Le fait que la Confédération n´est pas compétente en la matière plaide également pour ne pas l´inclure, a ajouté Christiane Langenberger (PRD/VD). Et de rappeler que la constitution ne prévoit une intervention de l´Etat central que si les cantons n´arrivent pas à s´entendre.
Dynamique positive
Avec sa proposition, la commission veut en outre éviter de menacer la dynamique de collaboration intercantonale engagée depuis trois ans. Pas question non plus d´apporter de l´eau au moulin des partisans d´une seule langue étrangère à l´école primaire, une option rejetée en votation par les citoyens de quatre cantons alémaniques.

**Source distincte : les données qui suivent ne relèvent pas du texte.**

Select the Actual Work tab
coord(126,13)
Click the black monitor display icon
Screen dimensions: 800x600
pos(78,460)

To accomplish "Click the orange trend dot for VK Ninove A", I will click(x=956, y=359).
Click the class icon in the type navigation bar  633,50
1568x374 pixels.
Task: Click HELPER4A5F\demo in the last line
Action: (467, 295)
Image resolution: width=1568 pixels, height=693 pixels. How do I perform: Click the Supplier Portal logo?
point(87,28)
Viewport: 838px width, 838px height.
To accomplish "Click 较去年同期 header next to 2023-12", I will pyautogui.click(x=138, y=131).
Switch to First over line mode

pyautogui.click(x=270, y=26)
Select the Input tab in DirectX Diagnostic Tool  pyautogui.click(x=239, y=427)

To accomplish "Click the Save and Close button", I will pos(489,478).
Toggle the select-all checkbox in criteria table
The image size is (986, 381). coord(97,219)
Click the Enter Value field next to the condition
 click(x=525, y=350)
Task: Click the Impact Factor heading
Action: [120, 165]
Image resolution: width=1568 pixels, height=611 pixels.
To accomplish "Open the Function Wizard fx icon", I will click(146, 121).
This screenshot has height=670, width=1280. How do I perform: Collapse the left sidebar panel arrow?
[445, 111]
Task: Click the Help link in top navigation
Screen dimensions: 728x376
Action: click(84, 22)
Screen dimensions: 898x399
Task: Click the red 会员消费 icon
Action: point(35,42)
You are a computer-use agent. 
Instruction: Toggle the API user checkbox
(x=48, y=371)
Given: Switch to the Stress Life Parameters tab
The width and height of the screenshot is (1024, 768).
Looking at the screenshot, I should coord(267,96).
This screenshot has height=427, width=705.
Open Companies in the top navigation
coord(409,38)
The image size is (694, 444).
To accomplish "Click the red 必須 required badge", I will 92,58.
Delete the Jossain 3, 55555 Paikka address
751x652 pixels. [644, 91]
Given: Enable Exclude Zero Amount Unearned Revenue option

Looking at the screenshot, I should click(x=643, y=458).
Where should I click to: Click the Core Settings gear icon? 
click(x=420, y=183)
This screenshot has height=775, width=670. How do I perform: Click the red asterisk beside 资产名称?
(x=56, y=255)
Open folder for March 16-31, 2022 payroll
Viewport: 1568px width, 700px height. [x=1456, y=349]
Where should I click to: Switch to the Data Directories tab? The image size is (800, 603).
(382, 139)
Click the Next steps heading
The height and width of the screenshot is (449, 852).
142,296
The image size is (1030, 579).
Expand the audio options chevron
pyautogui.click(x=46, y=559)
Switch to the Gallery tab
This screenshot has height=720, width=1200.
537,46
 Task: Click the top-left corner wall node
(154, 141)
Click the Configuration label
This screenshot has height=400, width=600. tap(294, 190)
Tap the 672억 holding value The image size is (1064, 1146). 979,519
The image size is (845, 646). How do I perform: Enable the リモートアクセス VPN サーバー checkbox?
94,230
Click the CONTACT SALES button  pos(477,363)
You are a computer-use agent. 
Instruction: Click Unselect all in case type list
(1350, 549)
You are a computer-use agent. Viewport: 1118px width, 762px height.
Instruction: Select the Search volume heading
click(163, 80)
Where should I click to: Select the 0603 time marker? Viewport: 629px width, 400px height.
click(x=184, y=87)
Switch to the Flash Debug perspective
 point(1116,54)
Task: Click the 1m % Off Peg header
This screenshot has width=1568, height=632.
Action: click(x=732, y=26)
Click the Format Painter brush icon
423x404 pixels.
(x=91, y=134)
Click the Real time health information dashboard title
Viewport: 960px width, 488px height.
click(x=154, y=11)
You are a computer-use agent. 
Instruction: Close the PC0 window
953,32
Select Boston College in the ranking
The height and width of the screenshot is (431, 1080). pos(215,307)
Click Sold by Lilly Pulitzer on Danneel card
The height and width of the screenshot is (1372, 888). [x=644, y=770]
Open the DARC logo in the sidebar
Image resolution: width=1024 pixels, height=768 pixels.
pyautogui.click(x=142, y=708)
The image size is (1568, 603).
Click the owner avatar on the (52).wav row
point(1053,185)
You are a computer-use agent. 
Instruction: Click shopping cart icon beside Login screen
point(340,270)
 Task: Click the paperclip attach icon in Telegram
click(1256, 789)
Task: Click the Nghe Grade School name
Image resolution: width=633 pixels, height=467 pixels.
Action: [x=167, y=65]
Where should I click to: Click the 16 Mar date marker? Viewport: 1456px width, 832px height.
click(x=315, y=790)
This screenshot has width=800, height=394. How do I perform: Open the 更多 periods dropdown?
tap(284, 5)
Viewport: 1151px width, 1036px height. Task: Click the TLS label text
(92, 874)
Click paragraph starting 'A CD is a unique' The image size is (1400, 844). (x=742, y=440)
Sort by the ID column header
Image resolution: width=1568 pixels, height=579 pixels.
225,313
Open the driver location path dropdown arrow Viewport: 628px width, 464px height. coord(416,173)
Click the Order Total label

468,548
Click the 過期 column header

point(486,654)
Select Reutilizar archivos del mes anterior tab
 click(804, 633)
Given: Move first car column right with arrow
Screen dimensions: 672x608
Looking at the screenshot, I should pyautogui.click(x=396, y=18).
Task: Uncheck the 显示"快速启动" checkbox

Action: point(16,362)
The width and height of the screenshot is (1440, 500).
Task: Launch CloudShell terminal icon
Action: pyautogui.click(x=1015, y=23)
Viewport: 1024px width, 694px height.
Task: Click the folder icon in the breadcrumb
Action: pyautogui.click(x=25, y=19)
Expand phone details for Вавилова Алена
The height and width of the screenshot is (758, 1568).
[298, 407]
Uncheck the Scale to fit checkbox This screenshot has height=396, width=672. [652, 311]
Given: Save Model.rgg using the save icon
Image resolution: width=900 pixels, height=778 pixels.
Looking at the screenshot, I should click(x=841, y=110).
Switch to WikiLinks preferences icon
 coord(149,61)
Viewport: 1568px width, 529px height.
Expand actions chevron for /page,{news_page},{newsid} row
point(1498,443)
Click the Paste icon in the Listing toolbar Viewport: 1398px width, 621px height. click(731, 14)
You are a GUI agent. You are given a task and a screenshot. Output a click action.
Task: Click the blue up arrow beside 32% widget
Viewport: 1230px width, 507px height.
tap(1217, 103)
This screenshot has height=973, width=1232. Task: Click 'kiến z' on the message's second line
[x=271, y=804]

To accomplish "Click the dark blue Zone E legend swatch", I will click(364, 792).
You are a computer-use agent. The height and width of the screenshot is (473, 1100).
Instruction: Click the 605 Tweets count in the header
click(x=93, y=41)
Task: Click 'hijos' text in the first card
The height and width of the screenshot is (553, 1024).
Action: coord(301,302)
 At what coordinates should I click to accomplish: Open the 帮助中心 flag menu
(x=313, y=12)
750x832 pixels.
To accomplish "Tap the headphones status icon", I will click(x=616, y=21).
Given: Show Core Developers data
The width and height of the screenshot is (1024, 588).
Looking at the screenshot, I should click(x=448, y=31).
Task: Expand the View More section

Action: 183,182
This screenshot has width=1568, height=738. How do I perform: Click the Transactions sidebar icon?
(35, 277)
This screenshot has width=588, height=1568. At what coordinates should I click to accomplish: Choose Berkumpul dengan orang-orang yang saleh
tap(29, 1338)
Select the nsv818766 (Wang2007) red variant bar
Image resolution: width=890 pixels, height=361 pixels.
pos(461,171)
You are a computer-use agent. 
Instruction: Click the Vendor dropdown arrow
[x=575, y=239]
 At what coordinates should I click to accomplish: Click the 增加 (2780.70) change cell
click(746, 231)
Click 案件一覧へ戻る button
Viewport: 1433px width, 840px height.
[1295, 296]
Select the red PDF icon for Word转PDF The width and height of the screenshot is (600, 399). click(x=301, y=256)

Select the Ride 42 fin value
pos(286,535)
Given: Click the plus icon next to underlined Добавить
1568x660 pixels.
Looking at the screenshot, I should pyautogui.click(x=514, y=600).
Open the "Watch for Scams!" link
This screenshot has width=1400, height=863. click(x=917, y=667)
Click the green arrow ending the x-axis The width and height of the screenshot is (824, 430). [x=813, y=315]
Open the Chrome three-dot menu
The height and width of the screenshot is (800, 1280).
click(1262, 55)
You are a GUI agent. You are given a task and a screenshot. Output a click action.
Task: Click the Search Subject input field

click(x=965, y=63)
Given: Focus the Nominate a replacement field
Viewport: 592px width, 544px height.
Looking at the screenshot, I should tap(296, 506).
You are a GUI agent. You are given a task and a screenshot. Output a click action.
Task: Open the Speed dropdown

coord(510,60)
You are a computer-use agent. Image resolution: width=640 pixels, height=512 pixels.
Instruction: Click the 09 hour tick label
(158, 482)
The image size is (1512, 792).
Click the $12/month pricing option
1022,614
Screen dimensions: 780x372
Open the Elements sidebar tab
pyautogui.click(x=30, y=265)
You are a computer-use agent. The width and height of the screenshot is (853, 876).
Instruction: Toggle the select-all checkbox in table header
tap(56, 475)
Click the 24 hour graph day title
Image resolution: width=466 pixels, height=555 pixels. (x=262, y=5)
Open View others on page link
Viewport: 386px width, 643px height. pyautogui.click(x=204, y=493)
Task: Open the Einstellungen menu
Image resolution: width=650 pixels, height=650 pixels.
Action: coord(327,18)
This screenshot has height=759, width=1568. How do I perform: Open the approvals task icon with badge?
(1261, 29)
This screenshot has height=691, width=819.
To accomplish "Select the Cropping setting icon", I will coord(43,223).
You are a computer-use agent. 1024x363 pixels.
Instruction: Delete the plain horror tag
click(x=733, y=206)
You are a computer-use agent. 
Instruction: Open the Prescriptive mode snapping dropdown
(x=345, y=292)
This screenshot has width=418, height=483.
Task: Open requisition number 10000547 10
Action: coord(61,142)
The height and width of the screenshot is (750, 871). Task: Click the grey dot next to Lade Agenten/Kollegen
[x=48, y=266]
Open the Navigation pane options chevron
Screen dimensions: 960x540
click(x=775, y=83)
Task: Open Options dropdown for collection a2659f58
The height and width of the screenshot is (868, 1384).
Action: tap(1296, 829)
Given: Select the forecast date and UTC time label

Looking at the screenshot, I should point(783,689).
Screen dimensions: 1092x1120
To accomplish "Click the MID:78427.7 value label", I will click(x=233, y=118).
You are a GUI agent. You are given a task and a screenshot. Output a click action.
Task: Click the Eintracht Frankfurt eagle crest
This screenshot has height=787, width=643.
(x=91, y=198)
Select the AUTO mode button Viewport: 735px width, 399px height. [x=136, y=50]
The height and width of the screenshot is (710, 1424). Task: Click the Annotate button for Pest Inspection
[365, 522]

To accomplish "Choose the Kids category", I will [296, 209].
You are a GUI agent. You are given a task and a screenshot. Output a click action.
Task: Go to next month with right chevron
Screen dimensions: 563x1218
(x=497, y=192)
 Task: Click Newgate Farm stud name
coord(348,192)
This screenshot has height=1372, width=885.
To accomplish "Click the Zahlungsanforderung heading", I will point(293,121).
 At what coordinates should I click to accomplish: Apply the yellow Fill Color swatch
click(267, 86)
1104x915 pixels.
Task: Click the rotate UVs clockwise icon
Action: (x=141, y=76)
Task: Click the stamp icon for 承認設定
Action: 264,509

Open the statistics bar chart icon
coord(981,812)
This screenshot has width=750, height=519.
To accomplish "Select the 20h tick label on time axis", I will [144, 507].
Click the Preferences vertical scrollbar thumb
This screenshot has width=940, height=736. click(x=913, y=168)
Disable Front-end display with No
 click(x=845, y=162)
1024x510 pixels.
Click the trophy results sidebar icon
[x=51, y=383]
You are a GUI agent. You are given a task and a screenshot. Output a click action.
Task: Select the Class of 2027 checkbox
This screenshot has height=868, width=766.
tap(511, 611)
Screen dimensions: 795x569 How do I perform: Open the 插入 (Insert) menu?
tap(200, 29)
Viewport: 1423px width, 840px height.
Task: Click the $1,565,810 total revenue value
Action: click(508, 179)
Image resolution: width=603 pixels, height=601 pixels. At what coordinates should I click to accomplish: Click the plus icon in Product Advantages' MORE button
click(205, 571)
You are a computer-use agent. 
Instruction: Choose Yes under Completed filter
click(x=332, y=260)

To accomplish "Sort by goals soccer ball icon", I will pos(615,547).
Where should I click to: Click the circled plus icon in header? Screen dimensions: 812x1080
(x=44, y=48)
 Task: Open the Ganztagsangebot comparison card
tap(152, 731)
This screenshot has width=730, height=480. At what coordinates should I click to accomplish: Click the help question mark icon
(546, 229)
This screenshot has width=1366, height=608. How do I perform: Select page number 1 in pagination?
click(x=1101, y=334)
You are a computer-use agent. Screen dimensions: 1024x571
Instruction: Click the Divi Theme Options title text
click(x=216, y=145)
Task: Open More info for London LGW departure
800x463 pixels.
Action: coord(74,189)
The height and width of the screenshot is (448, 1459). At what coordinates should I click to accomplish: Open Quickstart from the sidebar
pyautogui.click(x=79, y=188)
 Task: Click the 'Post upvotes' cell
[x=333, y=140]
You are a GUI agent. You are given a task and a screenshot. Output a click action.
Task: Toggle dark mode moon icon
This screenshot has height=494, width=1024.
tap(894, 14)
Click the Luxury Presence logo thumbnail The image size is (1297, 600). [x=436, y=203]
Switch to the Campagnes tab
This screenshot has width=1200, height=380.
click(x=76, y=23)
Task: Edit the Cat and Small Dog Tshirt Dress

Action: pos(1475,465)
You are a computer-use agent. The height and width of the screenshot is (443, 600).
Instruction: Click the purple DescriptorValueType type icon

Le principal est que les langues étrangères soient enseignées tôt, selon Mme Langenberger. A cette fin, les cantons alémaniques ont déjà consenti des dépenses "considérables".
Il est prévu que la Chambre des cantons se penche sur le dossier le 25 septembre. Gisèle Ory (PS/NE) défendra la solution du Conseil national. Ce dernier avait créé une certaine surprise en allant contre les cantons, mais des considérations tactiques avaient joué un rôle. L´UDC s´était ralliée à la primauté des langues nationales, alors qu´elle était opposée à tout le projet.
Au final, la commission a approuvé la nouvelle loi sur les langues à l´unanimité. Ce texte vise à renforcer le plurilinguisme de la Suisse et à consolider la cohésion nationale. Il a été remis sur les rails par le Parlement après que le Conseil fédéral eut renoncé à légiférer pour des motifs financiers notamment.